Privacy Policy

Last updated: 04/09/2025

EPIC Conjoint Limited provides an advanced online survey platform for companies, research companies, and universities. The software is provided in an Application Service Provider (ASP) model, accessed using a modern browser via the Internet. EPIC’s products are self-service, whereby the end-users are responsible for what data to collect and from whom. Survey respondents may use mobile devices to complete a survey.

This Privacy Notice is provided to individuals whose Personal Information is processed by EPIC Conjoint Limited, registered at 39 Northumberland Road, Ballsbridge, Dublin 4, and any affiliates (collectively, “EPICConjoint”, “EPIC Conjoint”, “EPIC”, “Epic”, “we”, “us”, “our”). EPIC Conjoint is the owner of epicinsights.io and its subdomains and the controller of your personal information. This applies but is not limited to:

• Visitors to our public website epicinsights.io and all its subdomains,
• Users of EPIC software and related services,
• Individuals who interact with our posts, pages, or advertisements on LinkedIn or other third-party platforms, and
• Individuals who otherwise engage with EPIC online or offline in connection with our services.

References to “you” or “your” refers to users whose Personal Information is processed by EPIC Conjoint.

We want you to be familiar with how we collect, use and disclose personal information when you visit epicinsights.io (including its subdomains), interact with our LinkedIn posts or advertisements (or similar third-party platforms), or engage with us under a contractual agreement for one of our Services.

This Global Privacy Notice (“Notice”) is intended to comply with the relevant transparency requirements under the applicable privacy or data protection laws. This Notice describes our processing activities in connection with your relationship with us. The Notice applies to any personal information we may collect from you through our websites or applications, accessed using your device (e.g., mobile, computer), our LinkedIn pages, posts, or advertisements (as well as similar third-party services), and various other offline means, such as when you attend our events, or when you otherwise interact with us as described below.
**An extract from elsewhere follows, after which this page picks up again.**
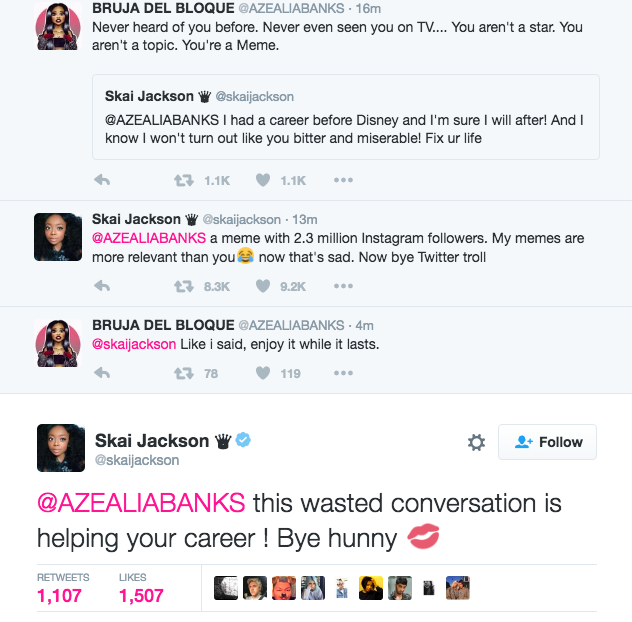Reply to Skai Jackson's 13m tweet
Image resolution: width=632 pixels, height=622 pixels.
101,286
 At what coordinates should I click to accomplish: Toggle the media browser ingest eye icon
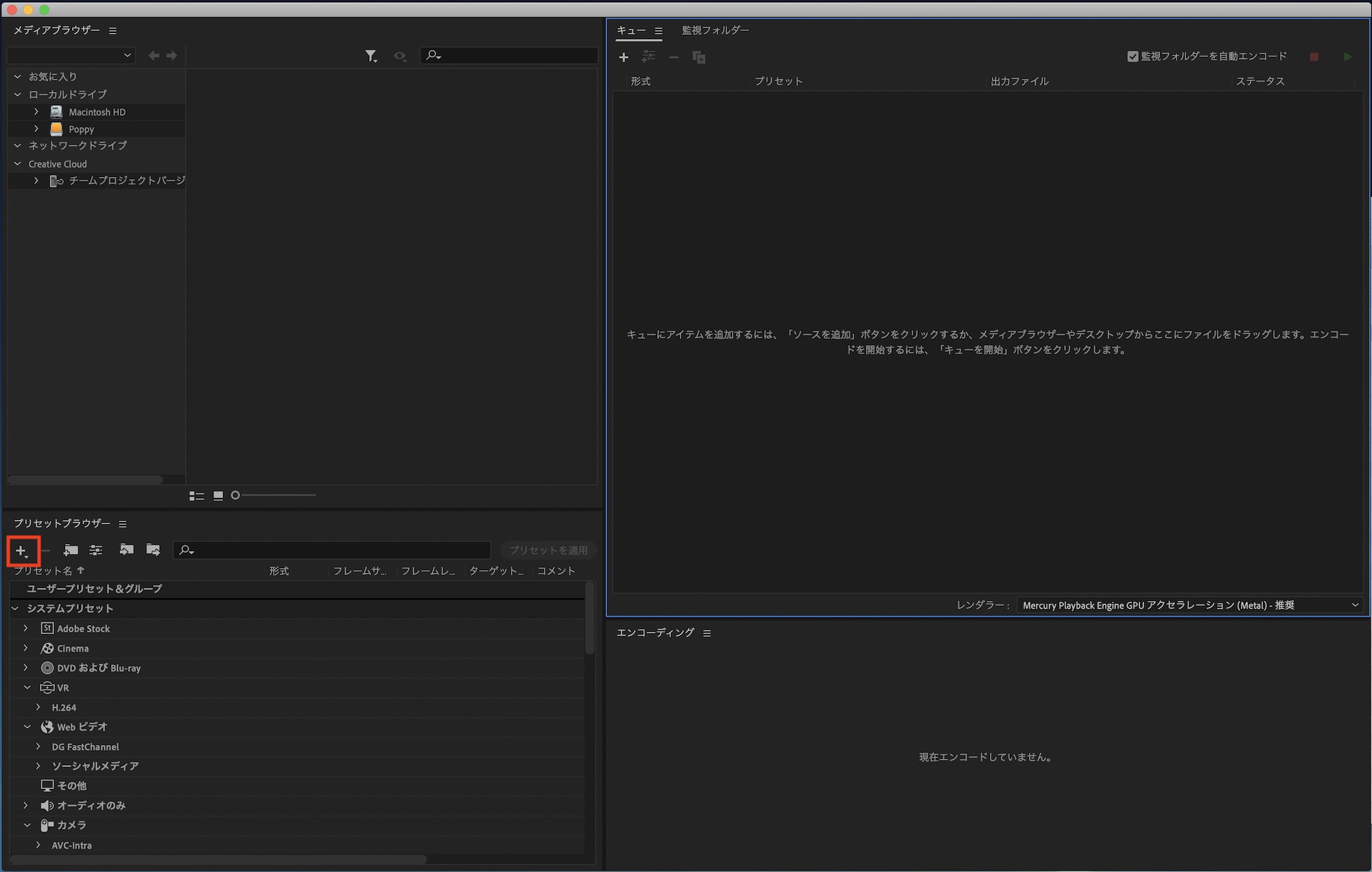[x=400, y=56]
If you have any questions or would like to make any requests about your personal information such as opting out of marketing, please email privacy@epicinsights.io.

When we collect or process personal information about you, it’s important that you read this Notice in conjunction with any other Notice provided to you, so that you are fully aware of how and why we are using your data. This Notice supplements other notices and is not intended to override them. It should also be read in conjunction with any terms and conditions as may be applicable to you) and will form part of these.

Our website may include links to third-party websites, SDKs, plug-ins and applications. Clicking on those links or enabling those connections may allow third parties to collect or share data about you. When you leave our website, we encourage you to read the Notice of every website you visit, We don’t control these third-party websites and are not responsible for their privacy notices.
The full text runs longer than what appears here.